Speccy speaks out and rates his top three learner tools.

"I don't know much about bikes. Money, mother and my ex-wife have conspired to keep me well clear of them. But my ignorance is matched by intrigue and since freelancing on TWO I got the opportunity to find out more.

After learning about the brakes - important, I think - I learned clutch control by riding directly at Tim. I was unutterably shit at this, and the first two gears remain my Achilles heel.

Things got better when we got moving. Niall and Tim were very patient and exact and the progression through the bikes went smoothly. I assume most bikers would kill to have Niall give them personal instruction - never has so much experience been wasted on such a useless moron. A former GP rider and BSB champ telling a design monkey from Oxford, "You're leaving your foot on the brake all the time". Thank you, Niall.

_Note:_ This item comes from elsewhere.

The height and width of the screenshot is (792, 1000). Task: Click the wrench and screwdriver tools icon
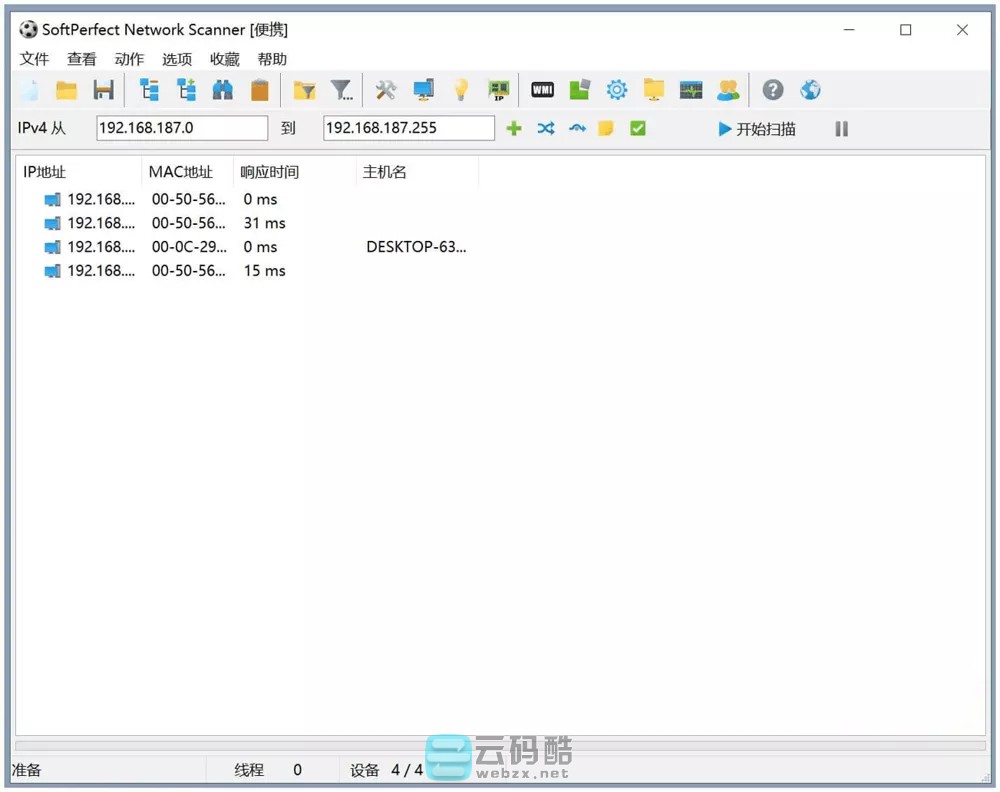386,91
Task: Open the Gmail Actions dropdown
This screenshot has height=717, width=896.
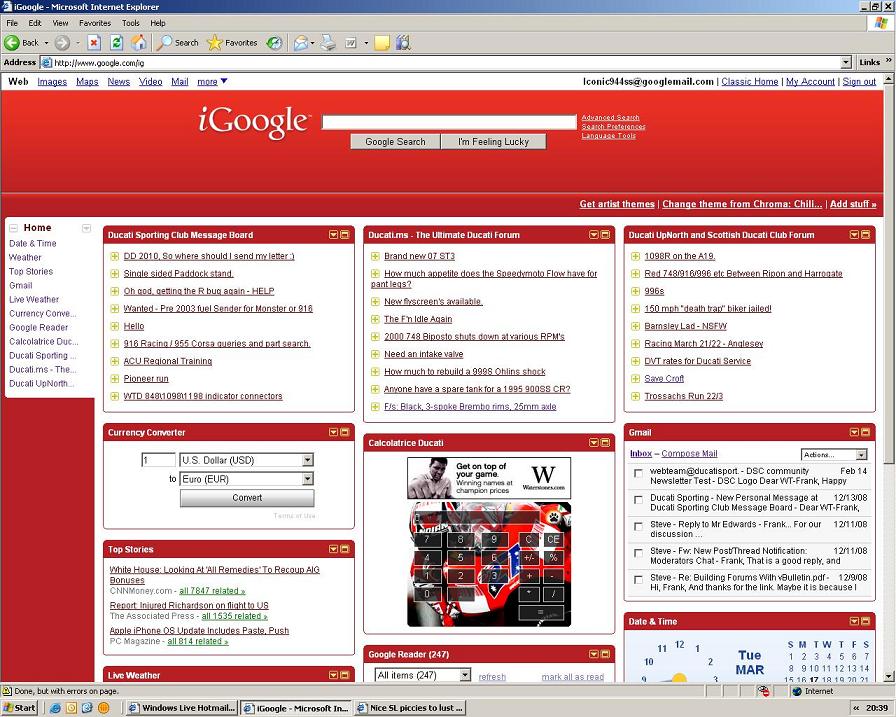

The best bit was the beginning of the last and fastest run. I had stalled four times, but finally we launched faster than on any of the previous runs. At other times I had been excited but now there was an interesting splash of blind terror to make things interesting.My respect for all of you is now enormous. As soon as I can square it with the bank I will be back on two wheels, and maybe sooner if Tim calls again about a line of buses, a ramp and a tasselled jump suit."

THE SMALL BIKE

"Easy to ride and very good for wheelies (I saw Niall do one on it, so it must be). Also its narrow profile gives a big advantage when it comes to aerodynamics."

NIALL'S BIKE

"I liked the wonky information panel. The performance was consistently good too. Could maybe do with some wind wings [he means a fairing - Tim] like the red bike."

THE RED BIKE

"Looks quite snazzy and intimidates the novice, but I was reassured when I saw it followed the 'one wheel in front of another wheel' layout I had grown used to on the other bikes. Probably the best bike of the three, I think."